February 27, 2014 / 3:39 PM / 6 years ago

Credit Suisse CEO faces call for U.S. testimony apology

ZURICH (Reuters) - A group representing Swiss bank employees demanded an apology from Credit Suisse boss Brady Dougan on Thursday after he said the practice of helping Americans conceal their wealth was the work of a few dishonest employees.

Credit Suisse CEO Brady Dougan testifies before the Senate Homeland and Governmental Affairs Investigations Subcommittee on Capitol Hill in Washington February 26, 2014. REUTERS/Gary Cameron

The American-born CEO told a U.S. Senate subcommittee on Wednesday that he and other top managers were not aware a small group of Credit Suisse private bankers had helped U.S. customers evade taxes with offshore accounts.

“The evidence showed that some Swiss-based private bankers went to great lengths to disguise their bad conduct from Credit Suisse executive management,” Dougan told the senators.

He said the wrongdoing appeared to have taken place before 2009 despite “industry-leading compliance measures” at the bank.

The body representing staff at Credit Suisse and other Swiss banks reacted with astonishment to Dougan’s comments, saying it was “hardly credible” that the bank’s bosses knew nothing of the practices.

“It was common knowledge that tax evasion was the strategy, a business model pursued by many banks for a long time,” the Schweizerischer Bankpersonalverband said in a statement.

It said Dougan’s comments “vilify lots of employees that had nothing to do with offshore U.S. banking”, and demanded he apologize to the bank’s 46,000 staff.

The comments may have been motivated by efforts to lessen the bank’s penalties in the United States, but Dougan still owes staffers an explanation, the employee group said.

More than 22,000 Americans were using Credit Suisse to park combined assets of $12 billion at one time, according to a report released by the U.S. Senate ahead of Wednesday’s hearings.

The Senate subcommittee alleged that Credit Suisse bankers held secret meetings in luxury hotels and used hidden elevators to help foreign clients hide their wealth, a practice that one senator said belonged in a spy novel, not a bank.

Credit Suisse management has accepted responsibility for wrongdoing by its staff, while rejecting any suggestion that it was bank policy to help foreign clients hide their wealth from their governments.

“Credit Suisse repeatedly said that wrongdoing was centered around a small group of employees.
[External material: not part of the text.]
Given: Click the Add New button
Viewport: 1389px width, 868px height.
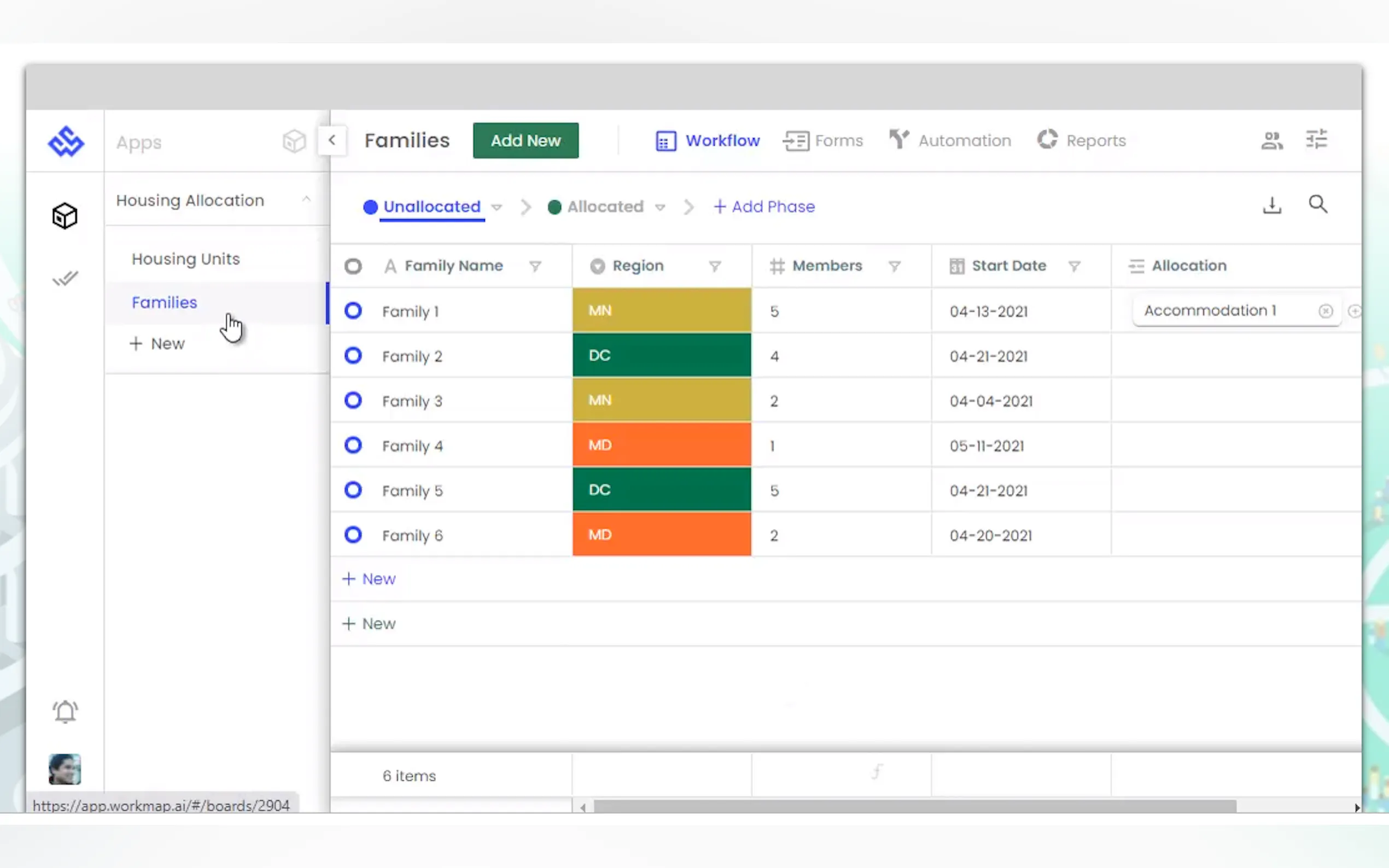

This reflects the findings of our internal investigation as well as statements made by the SEC (Securities and Exchange Commission) in their order of February 21, 2014,” the bank said in an emailed statement.

When the bank sent data on employees to U.S. prosecutors investigating its U.S. dealings last year, some staff voiced outrage and went to court to prevent Credit Suisse from releasing the data.

Credit Suisse last week settled charges levied by the SEC, admitting to wrongdoing and paying $196 million in fines. But a settlement with the Justice Department is not imminent, a person familiar with the matter has told Reuters.

Credit Suisse is one of 14 Swiss banks being probed by U.S. prosecutors over taxes, after UBS became the first major bank to agree on a settlement over the charges. Two smaller Swiss banks, Wegelin & Cie and Bank Frey, have had to close as a result of the U.S. investigation.